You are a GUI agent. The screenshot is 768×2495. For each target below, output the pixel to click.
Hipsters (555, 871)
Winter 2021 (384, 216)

---

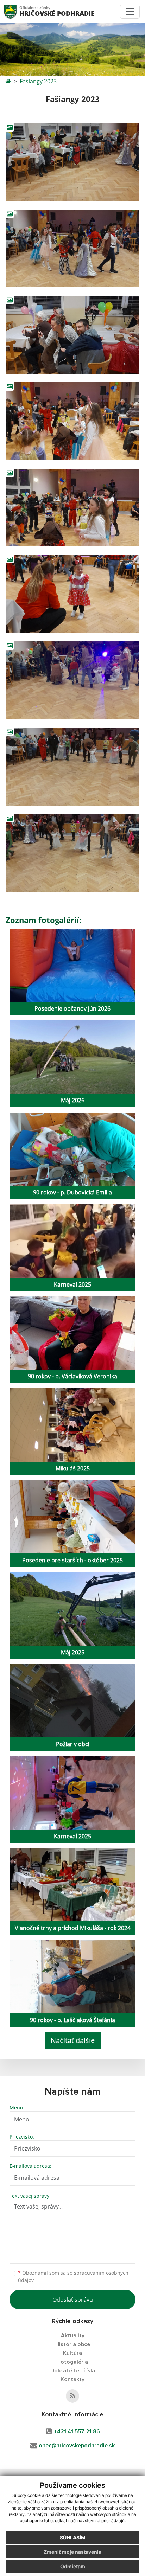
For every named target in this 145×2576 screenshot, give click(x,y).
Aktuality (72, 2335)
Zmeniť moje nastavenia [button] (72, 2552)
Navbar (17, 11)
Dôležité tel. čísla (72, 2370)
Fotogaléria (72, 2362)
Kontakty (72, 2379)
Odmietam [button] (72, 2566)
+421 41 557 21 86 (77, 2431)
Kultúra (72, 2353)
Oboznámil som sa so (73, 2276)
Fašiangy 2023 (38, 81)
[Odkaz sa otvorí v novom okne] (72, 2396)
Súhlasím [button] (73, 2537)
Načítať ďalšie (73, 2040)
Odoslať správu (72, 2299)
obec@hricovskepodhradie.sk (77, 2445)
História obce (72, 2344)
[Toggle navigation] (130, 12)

--

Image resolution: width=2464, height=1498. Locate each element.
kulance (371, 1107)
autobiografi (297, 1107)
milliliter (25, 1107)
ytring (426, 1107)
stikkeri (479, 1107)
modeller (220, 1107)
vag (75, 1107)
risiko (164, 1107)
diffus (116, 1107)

_Your assignment:_
Look above for the line with "You are a GUI" and the line with "Winter 2021 (384, 216)". Write out those two lines and all the lines between them, exactly, and no others.

_Exercise solution:_
You are a GUI agent. The screenshot is 768×2495. For each target below, output the pixel to click.
Hipsters (555, 871)
Winter 2021 (384, 216)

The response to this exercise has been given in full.